Stored items –
——
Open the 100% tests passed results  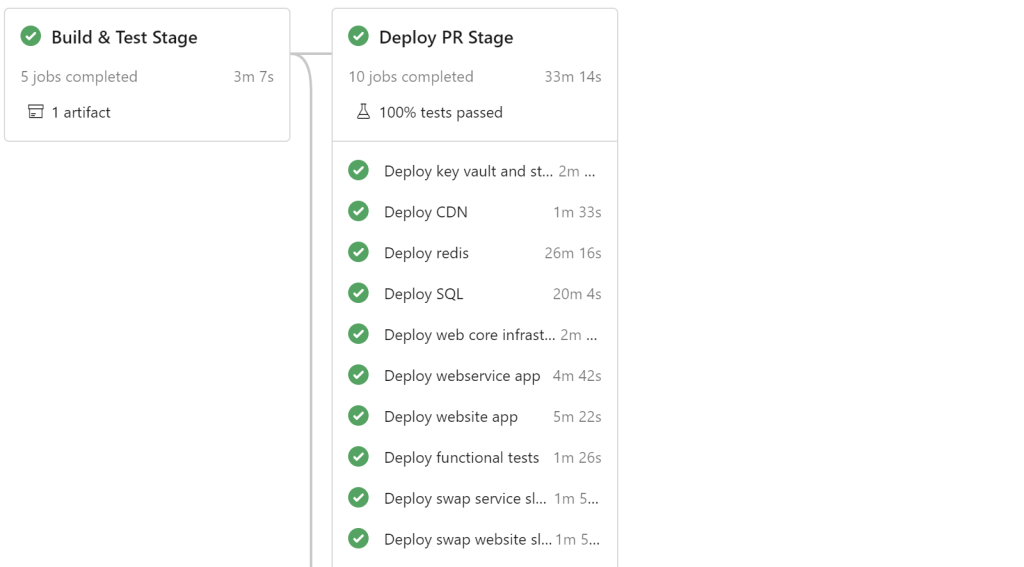440,112
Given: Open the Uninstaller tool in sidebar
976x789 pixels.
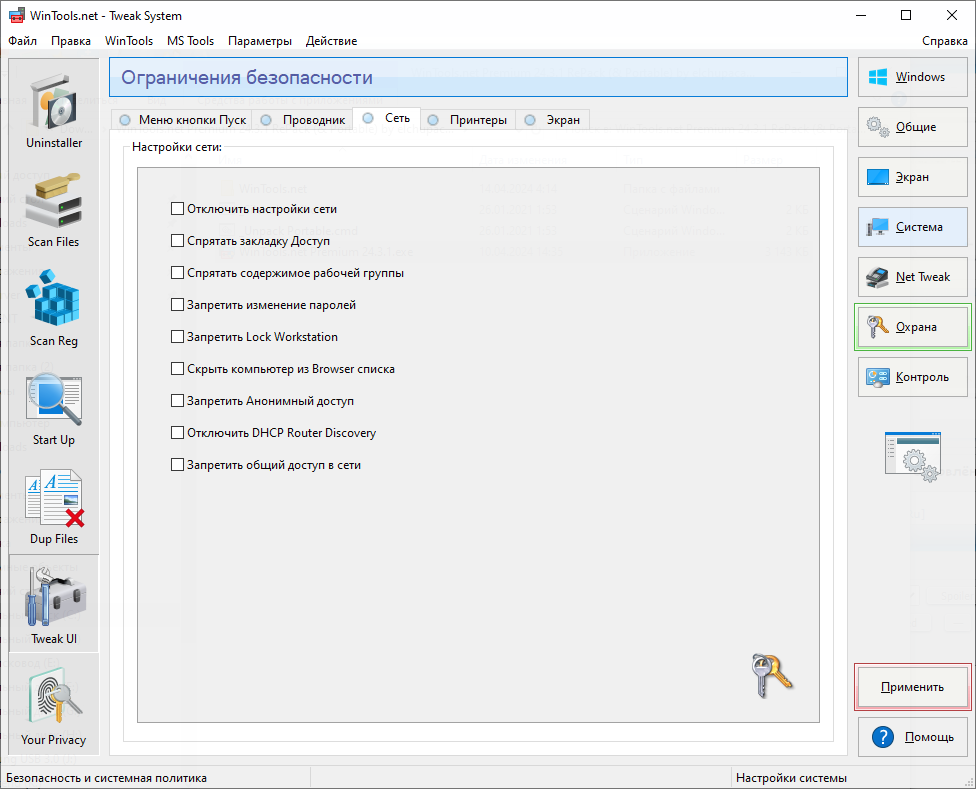Looking at the screenshot, I should click(x=54, y=108).
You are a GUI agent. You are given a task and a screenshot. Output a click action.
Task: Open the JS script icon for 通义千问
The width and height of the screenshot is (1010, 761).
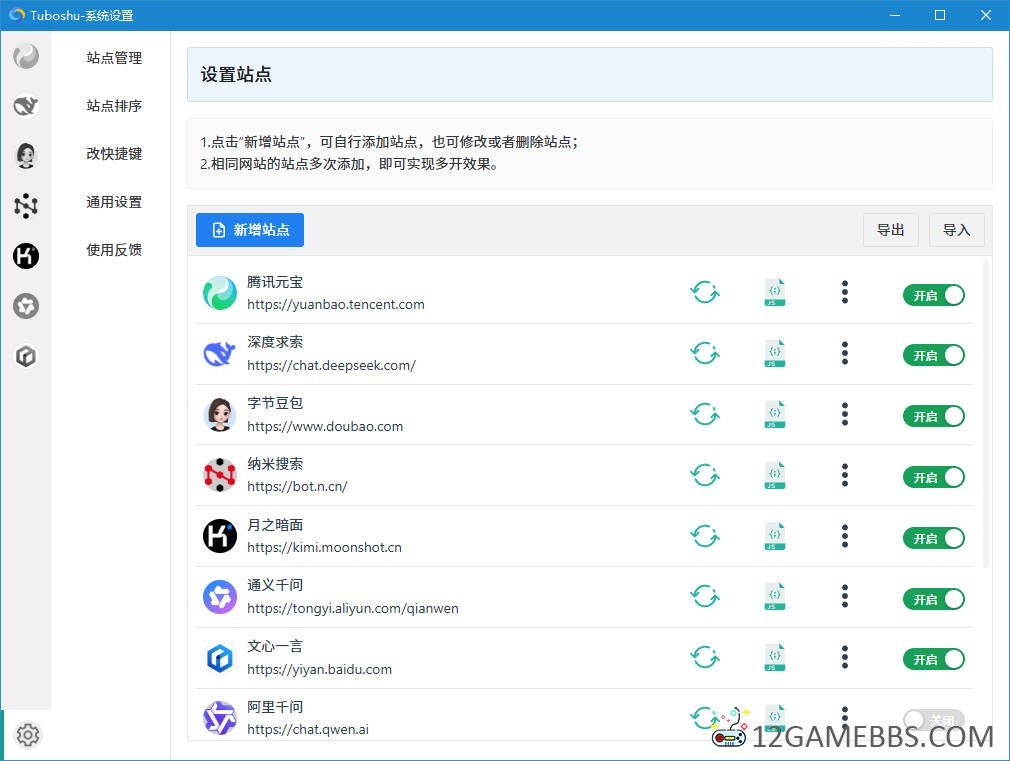pos(774,597)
——
Task item – Looking at the records above, extract only the lines from the one with "Given: Open the Uninstaller tool in sidebar" through the last line, exactly, with the pictures left out.

Result of the exercise –
Given: Open the Uninstaller tool in sidebar
976x789 pixels.
Looking at the screenshot, I should click(x=54, y=108).
You are a GUI agent. You are given a task and a screenshot. Output a click action.
Task: Open the JS script icon for 通义千问
The width and height of the screenshot is (1010, 761).
pos(774,597)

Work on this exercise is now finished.